Spanning photography, video, and installation, the work of Bell & Frick typically involves the presentation and staging of found objects, ranging from the ordinary to finely-crafted cultural artefacts. Drawing from histories of cinema, advertising, and industrial photography, they create pictures that examine the codes and aesthetics of modern representation systems. Their latest series depicts precisely arranged displays where complex layers of meaning arise from objects that are somewhat familiar but often decontextualized. Thereby, symbolically-charged objects, ranging from specifically designed tools and repurposed items to healing instruments associated with the New Age movement, as well as indigenous ceremonial implements, are arranged in the manner of still life. It is a genre of overdetermined, highly aestheticized, and indeterminate symbolic imagery. However, there is a twist in each photograph that leads to a broader interpretation. Besides clearly recognizable objects, there are hints of the surrounding interiors and details blurred, or receding beyond the frame.

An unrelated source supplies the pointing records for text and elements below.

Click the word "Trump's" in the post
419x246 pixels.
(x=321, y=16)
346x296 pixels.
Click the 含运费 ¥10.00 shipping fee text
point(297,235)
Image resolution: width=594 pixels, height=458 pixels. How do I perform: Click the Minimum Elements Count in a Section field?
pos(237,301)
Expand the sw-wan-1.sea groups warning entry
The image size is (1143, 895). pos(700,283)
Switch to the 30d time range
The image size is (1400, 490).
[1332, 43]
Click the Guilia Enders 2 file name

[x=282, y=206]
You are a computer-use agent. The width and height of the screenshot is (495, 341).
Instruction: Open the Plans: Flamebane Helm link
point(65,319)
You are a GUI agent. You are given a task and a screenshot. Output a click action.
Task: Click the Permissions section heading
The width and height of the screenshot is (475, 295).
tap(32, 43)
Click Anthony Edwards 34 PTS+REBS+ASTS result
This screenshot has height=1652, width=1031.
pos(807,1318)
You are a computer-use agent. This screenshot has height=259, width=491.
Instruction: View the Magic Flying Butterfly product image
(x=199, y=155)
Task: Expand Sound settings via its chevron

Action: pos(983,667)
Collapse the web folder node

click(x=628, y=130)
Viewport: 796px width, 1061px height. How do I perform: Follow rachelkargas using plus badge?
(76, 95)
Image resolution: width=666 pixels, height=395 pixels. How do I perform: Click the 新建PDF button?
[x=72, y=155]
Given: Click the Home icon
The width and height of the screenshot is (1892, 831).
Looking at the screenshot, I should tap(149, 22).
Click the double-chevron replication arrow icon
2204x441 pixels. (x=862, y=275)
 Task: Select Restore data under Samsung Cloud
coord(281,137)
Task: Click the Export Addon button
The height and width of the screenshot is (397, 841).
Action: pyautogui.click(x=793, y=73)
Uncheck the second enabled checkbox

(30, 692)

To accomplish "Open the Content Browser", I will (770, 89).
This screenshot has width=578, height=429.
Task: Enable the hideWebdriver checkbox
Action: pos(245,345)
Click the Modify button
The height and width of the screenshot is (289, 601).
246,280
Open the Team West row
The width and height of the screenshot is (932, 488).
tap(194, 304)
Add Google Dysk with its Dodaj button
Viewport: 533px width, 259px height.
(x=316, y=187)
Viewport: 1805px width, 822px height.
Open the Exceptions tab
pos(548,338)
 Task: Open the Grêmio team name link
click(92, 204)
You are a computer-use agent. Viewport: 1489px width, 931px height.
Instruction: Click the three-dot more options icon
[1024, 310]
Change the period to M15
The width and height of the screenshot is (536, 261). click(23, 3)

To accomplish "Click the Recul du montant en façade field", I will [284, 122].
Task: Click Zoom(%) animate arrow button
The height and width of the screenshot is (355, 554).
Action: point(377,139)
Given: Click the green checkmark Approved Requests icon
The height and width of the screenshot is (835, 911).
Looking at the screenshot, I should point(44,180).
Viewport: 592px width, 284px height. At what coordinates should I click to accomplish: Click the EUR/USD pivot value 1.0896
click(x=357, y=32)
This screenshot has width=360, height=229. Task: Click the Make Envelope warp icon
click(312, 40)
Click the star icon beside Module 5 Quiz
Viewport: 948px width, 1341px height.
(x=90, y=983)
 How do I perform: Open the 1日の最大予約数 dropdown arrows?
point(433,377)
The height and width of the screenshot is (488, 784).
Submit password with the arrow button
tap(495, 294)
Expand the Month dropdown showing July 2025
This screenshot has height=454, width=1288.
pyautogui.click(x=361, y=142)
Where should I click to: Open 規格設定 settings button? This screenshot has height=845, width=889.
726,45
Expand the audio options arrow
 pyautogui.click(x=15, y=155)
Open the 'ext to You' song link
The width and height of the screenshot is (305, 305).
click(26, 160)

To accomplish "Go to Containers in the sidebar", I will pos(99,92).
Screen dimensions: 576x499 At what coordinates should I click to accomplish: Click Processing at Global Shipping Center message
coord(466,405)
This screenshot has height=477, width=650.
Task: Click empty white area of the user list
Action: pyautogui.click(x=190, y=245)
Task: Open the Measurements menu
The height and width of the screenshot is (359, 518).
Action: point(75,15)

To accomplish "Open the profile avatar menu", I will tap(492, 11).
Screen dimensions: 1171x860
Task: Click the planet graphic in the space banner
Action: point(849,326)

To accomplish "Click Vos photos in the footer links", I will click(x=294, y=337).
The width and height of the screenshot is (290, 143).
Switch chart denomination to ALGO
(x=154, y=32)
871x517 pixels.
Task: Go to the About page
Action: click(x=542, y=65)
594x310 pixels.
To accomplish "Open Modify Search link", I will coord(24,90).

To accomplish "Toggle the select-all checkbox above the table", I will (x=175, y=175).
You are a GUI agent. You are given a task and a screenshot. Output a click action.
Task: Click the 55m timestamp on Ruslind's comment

An early work that explores the aesthetics of the design is the series Hybrids (2010-2012). In these pictures, Bell & Frick examine the moment of desire that is entailed in the design of a product and thus elicits a reaction in the viewer. The series depicts eleven hybrid motors by different automobile manufacturers. They show the inside of objects of status and luxury in a black and white documentary style. The images depict only the outer surface of the actual technology, which is designed to transmit the aura of gravity and speed rather than the functional design. Thus, their interest lies more in revealing design strategies that are meant to show the worth and potential of the motor hidden beneath the car hood.
Bell & Frick have participated in multiple solo and group shows. Their work has been presented at international institutions, including KW Institute for Contemporary Art, Berlin (2017), the Stedelijk Museum, Amsterdam (2018/2012), Kunstverein München, Munich (2012), and in solo exhibitions at Bureaucracy Studies, Lausanne (2019) and Galerie Cinzia Friedlaender, Berlin (2013).